Novak Djokovic, 39 ans, vise un 25e titre du Grand Chelem, ce qui le placerait seul en tête du palmarès des victoires majeures dans l’histoire du tennis.
Cependant, Jannik Sinner, qui reste sur une série de 29 victoires consécutives et a remporté les six derniers Masters, fait planer une grande menace sur le seul tournoi du Grand Chelem qui manque encore à son palmarès.
"C’est un exploit incroyable pour lui et son équipe. On a beaucoup parlé de son niveau impressionnant sur toutes les surfaces" a déclaré Djokovic à propos de Sinner, qui, en s’imposant lors des trois Masters sur terre battue cette saison, est devenu seulement le deuxième joueur après le Serbe à remporter les neuf titres de niveau 1000.
"Être l’un des deux seuls joueurs de l’histoire à avoir réussi le Golden Masters, je sais à quel point c’est difficile et exigeant."
"Je tiens donc à le féliciter car c’est une vraie performance et il est encore très jeune, il a encore beaucoup de temps devant lui."

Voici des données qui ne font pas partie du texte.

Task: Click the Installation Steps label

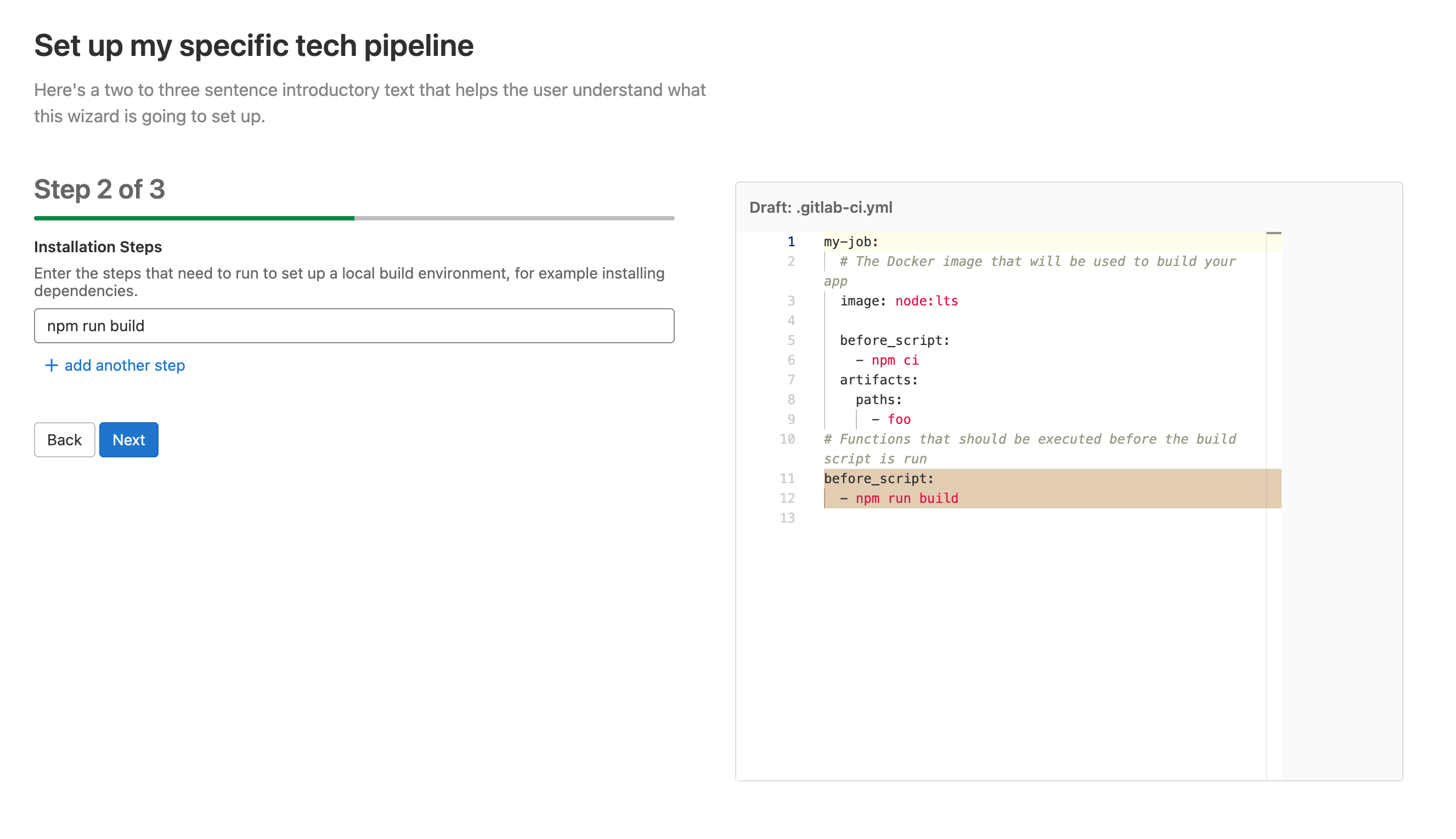Action: [98, 247]
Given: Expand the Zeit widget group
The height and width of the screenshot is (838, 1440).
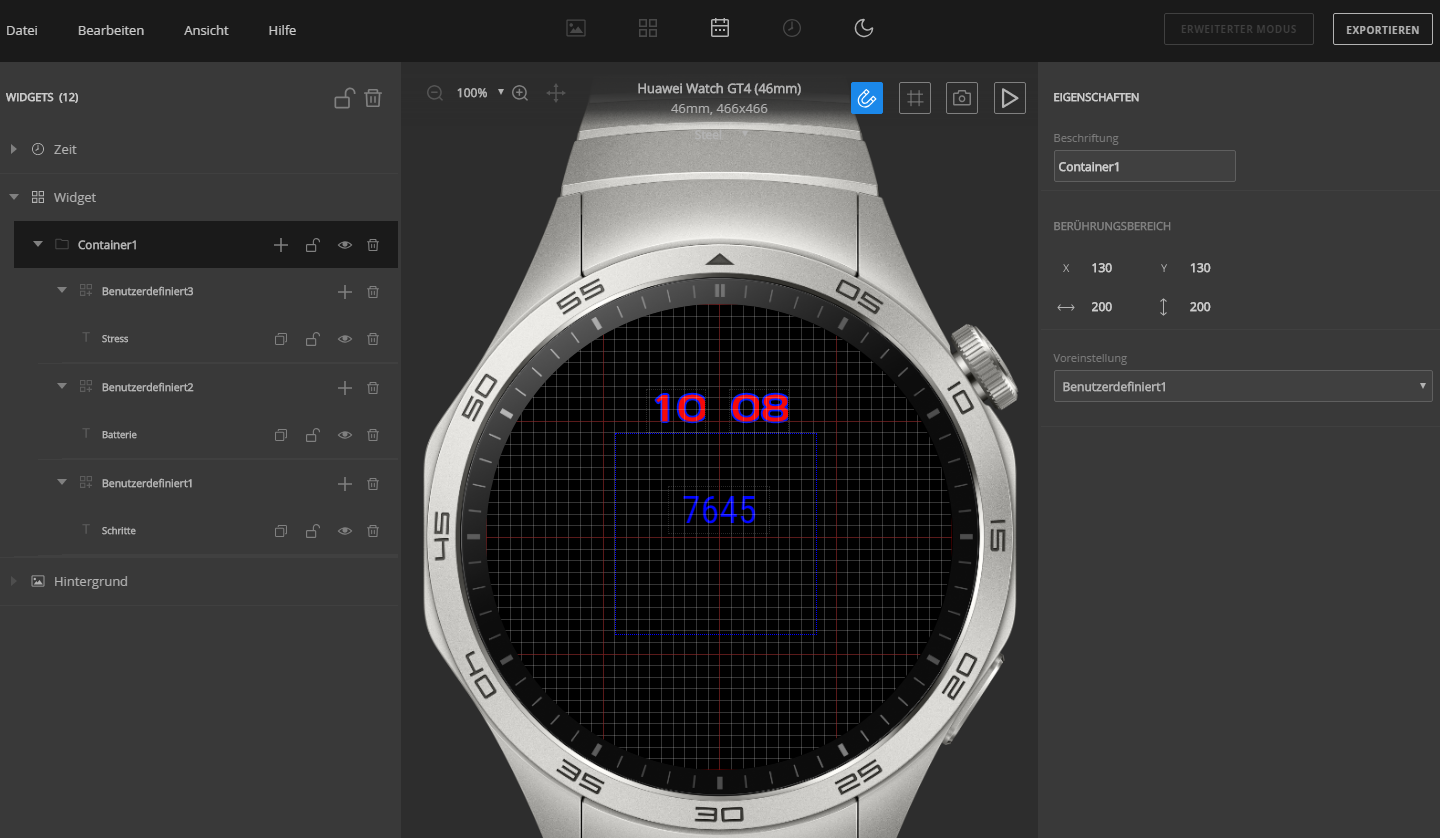Looking at the screenshot, I should tap(14, 149).
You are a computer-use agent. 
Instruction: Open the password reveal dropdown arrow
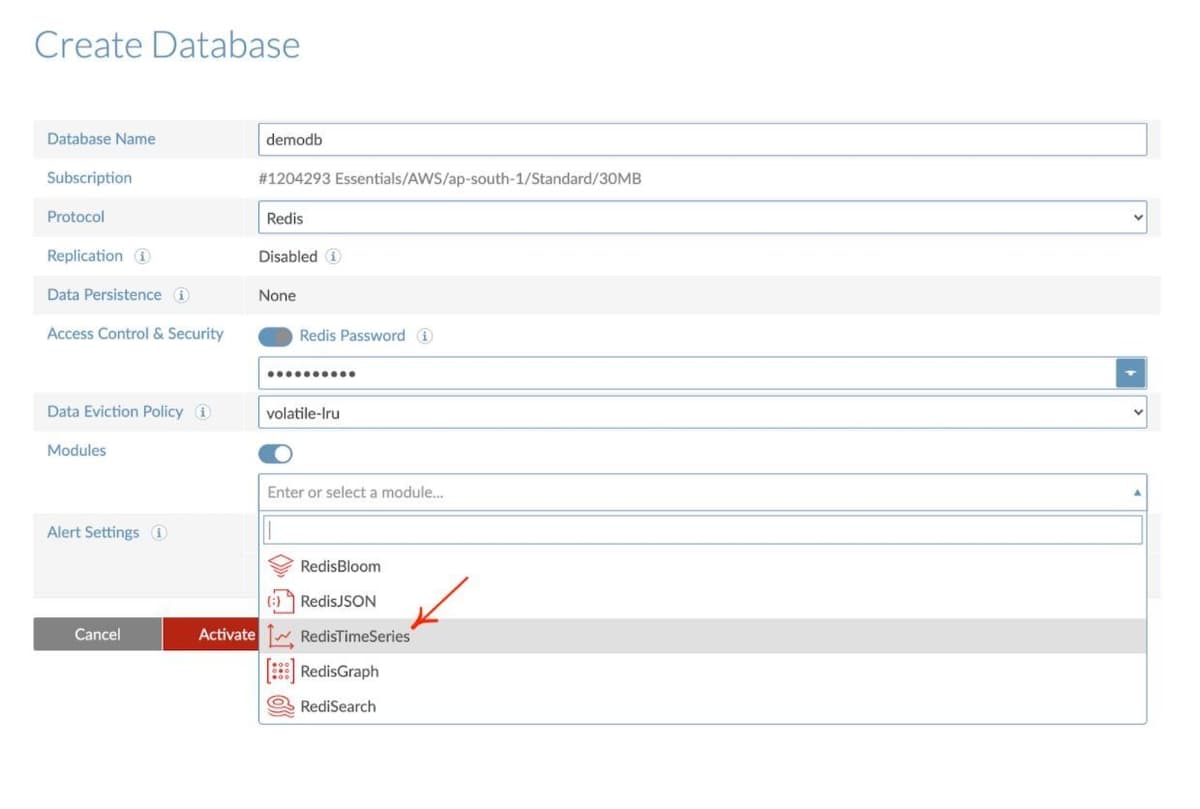click(x=1131, y=372)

Placés dans des parties opposées du tableau, Djokovic, tête de série numéro trois, et Sinner, 24 ans, ne pourront se retrouver qu’en finale le 7 juin.
En l’absence, sur blessure, du double tenant du titre Carlos Alcaraz, Djokovic, qui a atteint au moins les demi-finales lors des cinq derniers tournois du Grand Chelem, semble être le seul à pouvoir stopper la série de Sinner.
"Il vise aussi le Golden Slam ici si je ne me trompe pas. Il est peut-être dans la meilleure forme de sa vie, et l’absence de Carlos augmente encore ses chances de décrocher d’autres titres du Grand Chelem".
"On est tous là pour essayer de le battre et l’empêcher de remporter d’autres trophées."
"Toujours y croire"
Djokovic, battu en finale de l’Open d’Australie par Alcaraz en janvier, a ajouté que le forfait de l’Espagnol était "un gros coup dur pour le tournoi", mais que cela ne changeait pas son approche.
"Je ne pense pas que cela change fondamentalement, pour être honnête, car j’ai traversé des moments compliqués avec mon corps ces six à huit derniers mois".
"Si j’arrive à garder ce niveau de fraîcheur et à progresser, alors je pense avoir toujours une très bonne chance."
"Je l’ai prouvé cette année en Australie où j’étais proche de gagner un autre Grand Chelem… J’ai toujours cette conviction en moi quand je suis sur le court."
Mais le triple vainqueur aborde son 22e Roland-Garros avec très peu de matchs sur terre battue dans les jambes cette saison.
Après avoir été éliminé en huitièmes de finale à Indian Wells par Jack Draper en mars, Djokovic n’a disputé qu’un seul match de préparation sur ocre – une défaite d’entrée à Rome face au qualifié croate Dino Prizmic.
Djokovic a reconnu que ce manque de temps de jeu n’était pas de son fait.
"Je voulais jouer plus, mais mon corps ne me le permettait pas" a-t-il confié. "J’ai suivi un processus de rééducation pour ma blessure à l’épaule. Donc après Indian Wells, il m’était impossible de jouer pendant plusieurs mois."
Il a ajouté qu’il avait participé au tournoi de Rome uniquement pour retrouver un peu de rythme avant de viser un 25e titre majeur.
"Je voulais vraiment aller à Rome pour tenter le coup et voir comment je me sentais" a-t-il expliqué.
"J’étais loin d’être prêt à jouer, mais j’avais besoin au moins de ce match pour entendre l’arbitre annoncer le score et ressentir la pression avant d’arriver à Roland-Garros, alors que je ne savais même pas encore si j’allais pouvoir participer ou non."
Djokovic débutera sa campagne à Roland-Garros face au puissant serveur français Giovanni Mpetshi Perricard.